= Ganana =

Technique in Buddhist meditation

Gaṇanā (Pali, "counting") is the technique of breath counting in Buddhist meditation. It focuses on drawing mental attention to breathing by counting numerically inhalation and exhalation. It is part of the six stages of anapanasati described by authors like Vasubandhu and Zhiyi, composed by counting breath (ganana), following the motions of the air flow (anugama), stilling thought in the body (sthana or sthapana), observing the elements of air (upalakshana), transformation of the mind focused on the air (vivarthana) and entering the path of vision (parisuddhi). Those stages are increasingly subtle and lead to control of mind, producing samadhi in order to achieve vipassana.

In Zen Buddhism, the art of breath counting is named sūsoku-kan (数息観, "number breath viewing"), although the word is used to refer to anapanasati in a general way.

==Technique==
The practitioner must fix the mind upon the inhalation and exhalation, without giving consideration to the state of his body or mind, and count mentally his breaths from one up to ten. One must keep count of every number; if the mind becomes distracted at some point, one must count anew from the starting point until samadhi is accomplished enough to avoid error.

Asanga considers breath counting to be apt for beginners to anapana, while advanced aspirants should be able to concentrate on breathing without counting. He cites four different classifications of the counting technique:

- Ekaika-ganana: when the practitioner breathes in, counts one; when he breathes out, counts two, and so on.
- Dvayaika-ganana: when he completes the cycle of breathing in and out, he counts one; upon completing it again, it counts two.
- Anuloma-ganana: he counts from one to ten and again from one.
- Pratiloma-ganana: starting from ten, he counts backwards to one and again from ten.

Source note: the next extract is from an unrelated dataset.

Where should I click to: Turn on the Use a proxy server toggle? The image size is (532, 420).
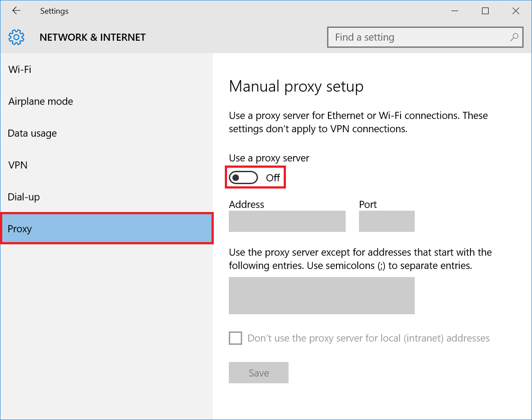243,178
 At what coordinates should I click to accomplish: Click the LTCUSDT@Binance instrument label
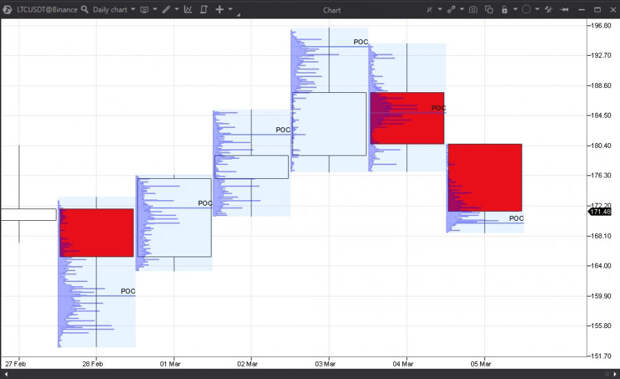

Buddhaghosa established ganana as the first of four phases, followed by continuously following the flow of air as it enters in and out of the body (anubandhanā), resting attention on the nose tip where the passage of air can be felt (phusanā) and fixing or settling the mind (ṭhapanā), which are then followed by four other stages. For counting the breath, ten breaths must be counted, for under five thoughts become too cramped, and over ten the mind wanders.

Zhiyi, while listing the six stages into nirvana, warns the practitioner must regulate his breath while counting, not allowing it to be too shallow, too rough or too smooth. He also enumerates three main techniques:

- Counting one after inhalating and exhalating, counting two after inhalating and exhalating again, and so on.
- Counting after every inhalation.
- Counting after every exhalation.

==In Zen Buddhism==

The Rinzai school holds susokukan as one of its main mind alignement techniques along with koan work. It is usual that after achieving susoku, the practitioner initiates koan kufu or meditation with koan. Some masters consider it a beginner's technique or a breathing exercise. Even then, some masters still recommend susoku as a way to assist koan meditation or for its value alone. It is also considered a way to gather ki in the abdomen or tanden.

The usual method is counting every exhalation up to ten and again from one, starting up again from one if losing count. By bringing the attention continually to the count, the student learns to keep from being distracted. It also teaches the importance of good posture and breathing, as those make counting easier. It is also possible to count from one to a hundred or a thousand, or even internally recite one over and over. Another method used is counting one while breathing in, two while breathing out, three while inhaling again, until ten. Breath control is exerted during the exercise, maintaining abdominal breathing while focusing on the outbreath, which should last for eight to fifteen seconds.

In the Sōtō school of Zen, susoku was considered by Dogen to be a holdover from hinayana (theravada), although Keizan recommended it, and today it is still cultivated within the school.